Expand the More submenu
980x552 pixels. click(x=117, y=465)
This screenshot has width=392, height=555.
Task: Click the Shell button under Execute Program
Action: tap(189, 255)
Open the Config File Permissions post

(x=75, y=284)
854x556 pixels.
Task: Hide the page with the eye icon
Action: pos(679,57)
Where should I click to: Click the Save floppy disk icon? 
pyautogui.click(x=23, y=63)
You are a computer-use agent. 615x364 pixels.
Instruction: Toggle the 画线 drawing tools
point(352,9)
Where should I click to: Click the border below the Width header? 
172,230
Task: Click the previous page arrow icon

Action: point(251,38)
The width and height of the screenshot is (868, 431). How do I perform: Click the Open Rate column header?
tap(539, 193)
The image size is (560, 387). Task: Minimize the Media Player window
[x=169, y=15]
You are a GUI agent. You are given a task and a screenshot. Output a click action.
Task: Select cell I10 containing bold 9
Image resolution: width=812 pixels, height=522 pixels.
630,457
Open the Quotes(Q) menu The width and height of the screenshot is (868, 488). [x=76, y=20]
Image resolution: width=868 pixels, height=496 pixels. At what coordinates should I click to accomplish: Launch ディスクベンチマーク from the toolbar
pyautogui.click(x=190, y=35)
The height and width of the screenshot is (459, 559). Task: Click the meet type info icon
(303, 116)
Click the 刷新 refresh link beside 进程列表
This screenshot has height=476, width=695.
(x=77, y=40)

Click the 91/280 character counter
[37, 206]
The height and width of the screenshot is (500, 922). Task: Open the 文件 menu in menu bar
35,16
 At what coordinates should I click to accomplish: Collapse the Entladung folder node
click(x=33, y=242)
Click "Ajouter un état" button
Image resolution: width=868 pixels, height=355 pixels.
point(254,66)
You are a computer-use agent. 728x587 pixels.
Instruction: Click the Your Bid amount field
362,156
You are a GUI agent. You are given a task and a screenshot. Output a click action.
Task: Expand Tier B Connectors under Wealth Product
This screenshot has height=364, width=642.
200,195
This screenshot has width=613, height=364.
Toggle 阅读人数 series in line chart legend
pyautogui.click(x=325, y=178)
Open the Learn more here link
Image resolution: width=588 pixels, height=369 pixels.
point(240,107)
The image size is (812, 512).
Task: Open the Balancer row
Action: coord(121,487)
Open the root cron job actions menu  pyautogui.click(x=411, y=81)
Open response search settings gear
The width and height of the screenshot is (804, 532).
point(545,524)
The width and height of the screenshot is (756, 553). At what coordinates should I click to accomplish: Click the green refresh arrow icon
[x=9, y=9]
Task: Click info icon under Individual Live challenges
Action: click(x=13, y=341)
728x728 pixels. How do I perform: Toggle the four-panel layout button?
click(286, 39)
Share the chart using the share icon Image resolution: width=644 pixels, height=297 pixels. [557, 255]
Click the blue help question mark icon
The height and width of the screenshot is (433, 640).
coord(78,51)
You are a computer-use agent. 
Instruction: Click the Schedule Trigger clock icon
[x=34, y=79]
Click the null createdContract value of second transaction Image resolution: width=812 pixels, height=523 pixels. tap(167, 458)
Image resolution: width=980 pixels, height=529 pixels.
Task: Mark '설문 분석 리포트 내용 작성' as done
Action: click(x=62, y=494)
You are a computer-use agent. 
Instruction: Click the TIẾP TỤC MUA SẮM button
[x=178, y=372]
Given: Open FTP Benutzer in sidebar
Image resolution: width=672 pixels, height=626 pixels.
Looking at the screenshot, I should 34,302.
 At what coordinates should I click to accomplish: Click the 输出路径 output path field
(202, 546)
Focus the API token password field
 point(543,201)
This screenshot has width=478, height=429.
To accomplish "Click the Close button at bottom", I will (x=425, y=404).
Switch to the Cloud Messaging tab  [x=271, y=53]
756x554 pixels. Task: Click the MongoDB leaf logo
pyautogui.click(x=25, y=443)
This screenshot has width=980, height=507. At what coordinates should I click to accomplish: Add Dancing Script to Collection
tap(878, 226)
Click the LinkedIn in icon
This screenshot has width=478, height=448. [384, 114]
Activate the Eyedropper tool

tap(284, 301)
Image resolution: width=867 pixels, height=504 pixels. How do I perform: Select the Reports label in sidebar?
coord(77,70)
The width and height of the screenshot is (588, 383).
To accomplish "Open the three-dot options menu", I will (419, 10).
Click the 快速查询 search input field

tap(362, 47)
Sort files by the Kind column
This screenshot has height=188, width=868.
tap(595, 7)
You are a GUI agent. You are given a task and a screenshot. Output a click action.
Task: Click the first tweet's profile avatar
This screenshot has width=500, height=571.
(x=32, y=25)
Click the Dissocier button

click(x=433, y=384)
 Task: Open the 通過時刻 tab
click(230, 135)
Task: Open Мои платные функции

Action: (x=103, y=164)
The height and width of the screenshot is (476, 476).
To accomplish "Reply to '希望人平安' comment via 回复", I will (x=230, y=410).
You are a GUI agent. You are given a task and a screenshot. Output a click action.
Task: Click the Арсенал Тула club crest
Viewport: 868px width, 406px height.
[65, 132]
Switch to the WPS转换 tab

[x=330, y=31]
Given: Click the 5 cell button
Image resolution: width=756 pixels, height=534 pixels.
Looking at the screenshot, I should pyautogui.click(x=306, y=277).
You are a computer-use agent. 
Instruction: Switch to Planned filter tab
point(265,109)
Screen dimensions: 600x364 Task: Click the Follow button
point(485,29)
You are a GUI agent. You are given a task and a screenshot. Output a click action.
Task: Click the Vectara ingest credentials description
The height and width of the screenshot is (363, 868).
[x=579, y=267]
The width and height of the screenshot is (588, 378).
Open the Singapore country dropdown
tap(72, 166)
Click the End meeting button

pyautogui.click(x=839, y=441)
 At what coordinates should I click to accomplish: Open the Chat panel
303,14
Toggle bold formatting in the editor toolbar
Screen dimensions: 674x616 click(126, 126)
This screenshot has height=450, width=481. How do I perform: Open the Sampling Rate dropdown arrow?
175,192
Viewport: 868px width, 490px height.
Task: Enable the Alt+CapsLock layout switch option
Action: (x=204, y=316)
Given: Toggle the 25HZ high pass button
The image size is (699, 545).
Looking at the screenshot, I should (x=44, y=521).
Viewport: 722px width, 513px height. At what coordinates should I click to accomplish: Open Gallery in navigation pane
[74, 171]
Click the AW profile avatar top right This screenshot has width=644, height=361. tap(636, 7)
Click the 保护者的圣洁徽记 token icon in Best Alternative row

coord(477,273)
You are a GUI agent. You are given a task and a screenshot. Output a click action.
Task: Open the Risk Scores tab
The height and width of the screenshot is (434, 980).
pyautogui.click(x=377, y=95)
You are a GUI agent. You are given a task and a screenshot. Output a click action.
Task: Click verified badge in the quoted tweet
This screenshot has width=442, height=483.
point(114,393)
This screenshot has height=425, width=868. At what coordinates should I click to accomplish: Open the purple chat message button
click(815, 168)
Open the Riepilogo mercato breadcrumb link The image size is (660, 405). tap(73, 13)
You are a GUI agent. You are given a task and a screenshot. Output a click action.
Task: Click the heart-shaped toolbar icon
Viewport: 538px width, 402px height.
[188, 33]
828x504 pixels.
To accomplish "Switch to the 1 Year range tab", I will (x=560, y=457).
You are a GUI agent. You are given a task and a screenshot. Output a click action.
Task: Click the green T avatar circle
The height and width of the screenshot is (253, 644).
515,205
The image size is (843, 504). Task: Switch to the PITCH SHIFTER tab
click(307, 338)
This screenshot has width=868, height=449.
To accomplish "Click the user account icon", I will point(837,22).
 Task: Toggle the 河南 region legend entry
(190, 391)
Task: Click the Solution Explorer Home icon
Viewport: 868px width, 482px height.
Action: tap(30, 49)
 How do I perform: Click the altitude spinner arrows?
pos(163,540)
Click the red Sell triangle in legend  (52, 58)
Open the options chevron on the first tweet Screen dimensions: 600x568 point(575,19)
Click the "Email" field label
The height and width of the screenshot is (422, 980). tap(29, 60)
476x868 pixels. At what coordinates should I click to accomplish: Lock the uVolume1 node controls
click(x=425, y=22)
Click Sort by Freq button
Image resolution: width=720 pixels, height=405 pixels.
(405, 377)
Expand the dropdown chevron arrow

○ ○ ○ ○

From the entries, give the number of lines where the string "options" is found, and nothing else.

2